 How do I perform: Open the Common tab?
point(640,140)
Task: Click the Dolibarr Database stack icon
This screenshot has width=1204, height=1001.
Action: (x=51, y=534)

--

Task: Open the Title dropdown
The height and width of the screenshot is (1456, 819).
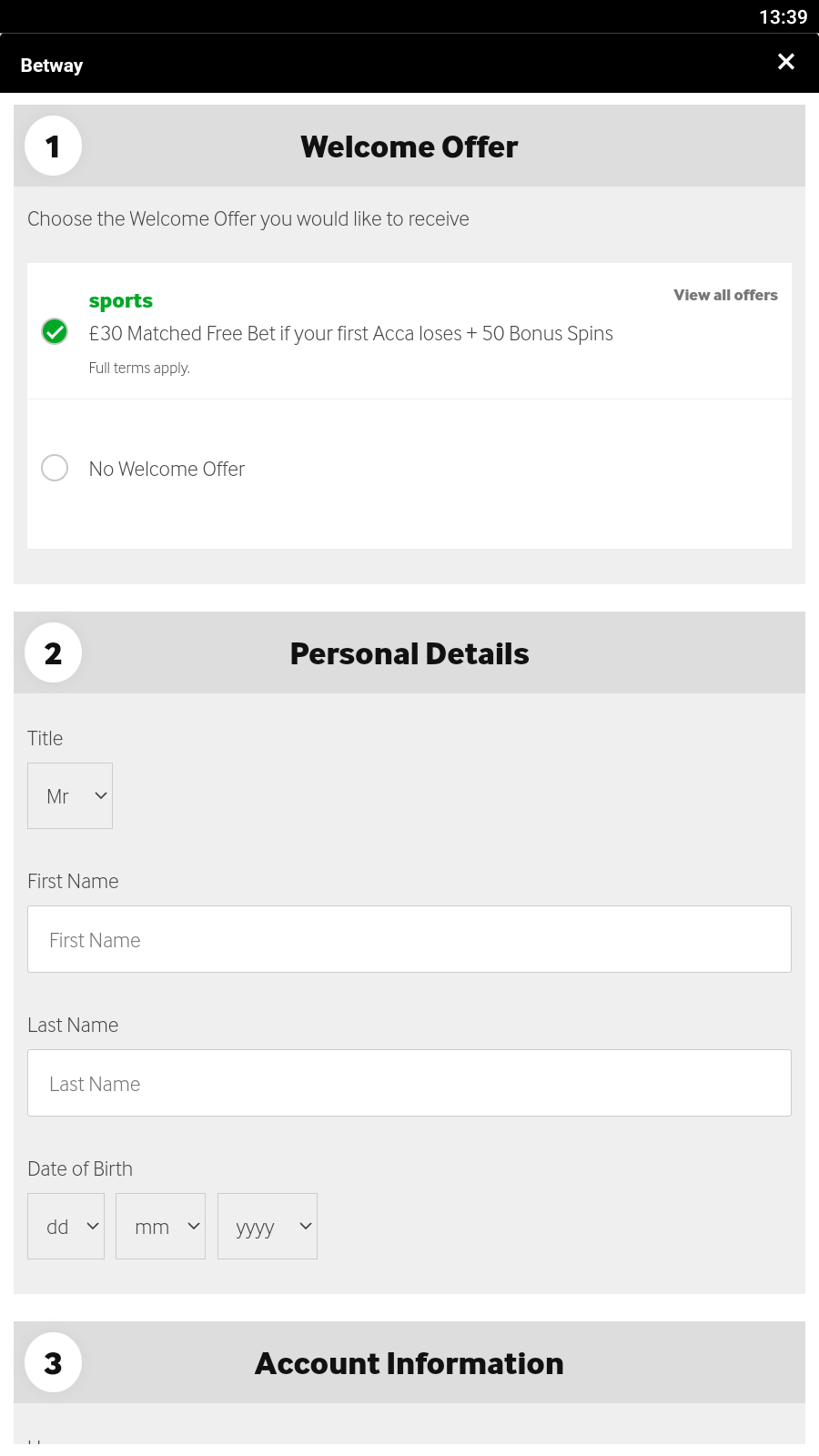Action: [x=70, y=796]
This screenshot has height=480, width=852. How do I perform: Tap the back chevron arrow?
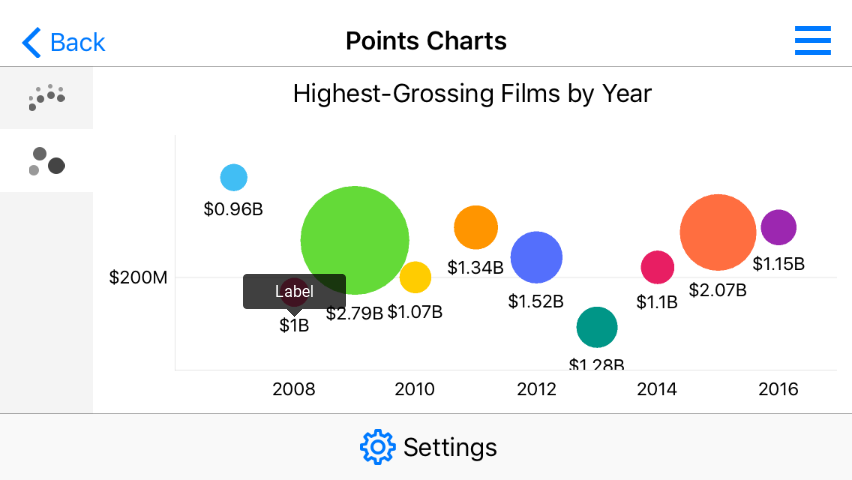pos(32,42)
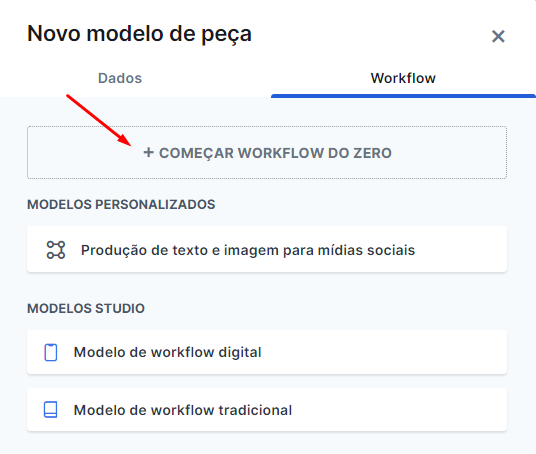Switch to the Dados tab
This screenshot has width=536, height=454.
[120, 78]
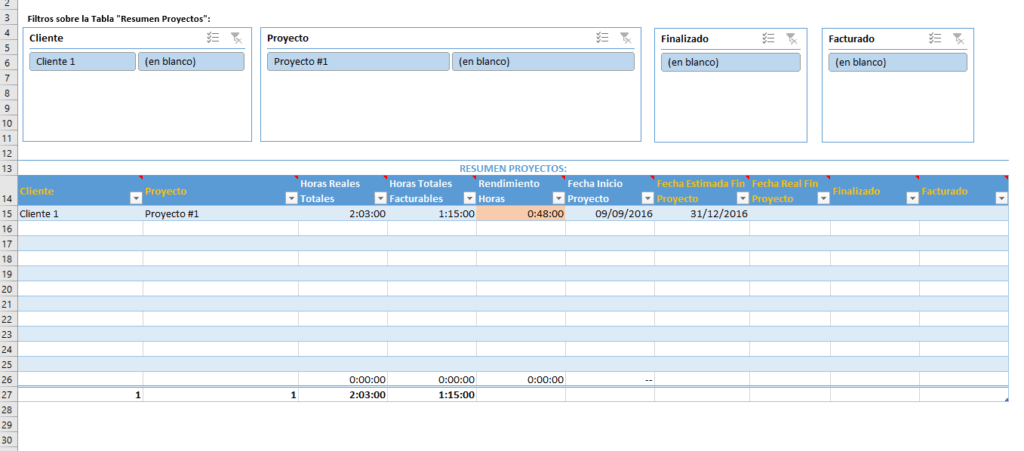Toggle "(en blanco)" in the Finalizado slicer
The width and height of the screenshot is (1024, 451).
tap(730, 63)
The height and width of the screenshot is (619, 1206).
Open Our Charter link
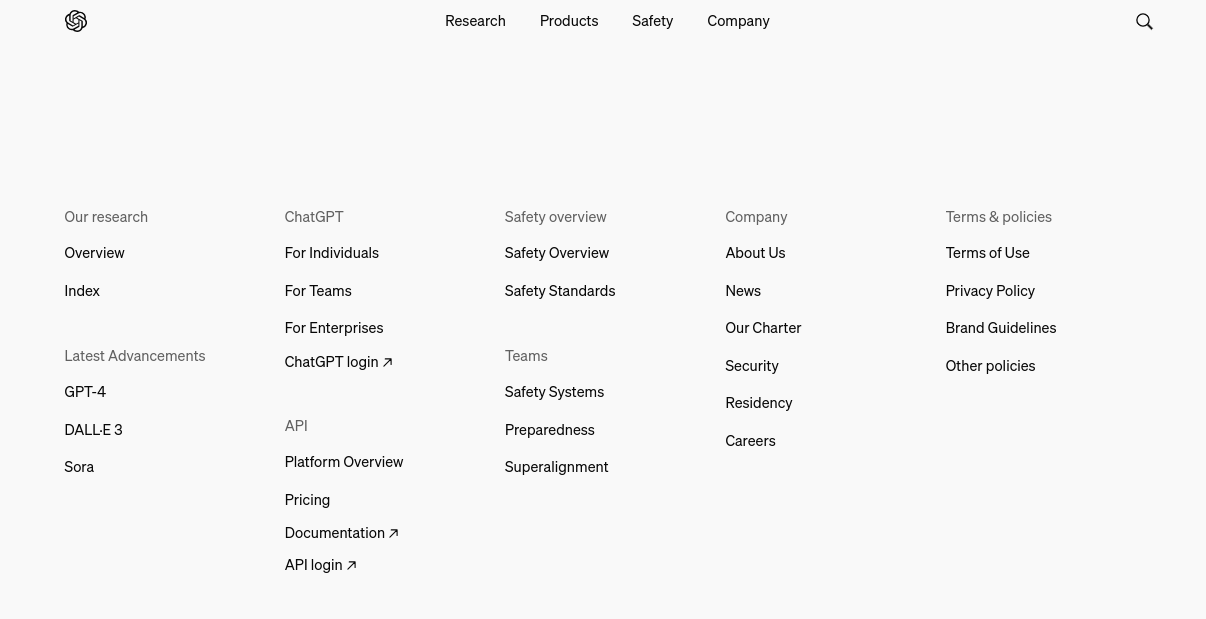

> [ASSIGNED TASK]: An exact copy of the lines above from the one with "The height and width of the screenshot is (1456, 819)." up to and including the one with "Open Our Charter link" is required; reproduce only those lines, omitting all pictures.

> [TASK ANSWER]:
The height and width of the screenshot is (1456, 819).
Action: [x=70, y=796]
This screenshot has height=480, width=852. How do I perform: Tap the back chevron arrow?
pos(32,42)
Switch to the Dados tab
This screenshot has width=536, height=454.
[120, 78]
Toggle "(en blanco)" in the Finalizado slicer
The width and height of the screenshot is (1024, 451).
tap(730, 63)
The height and width of the screenshot is (619, 1206).
Open Our Charter link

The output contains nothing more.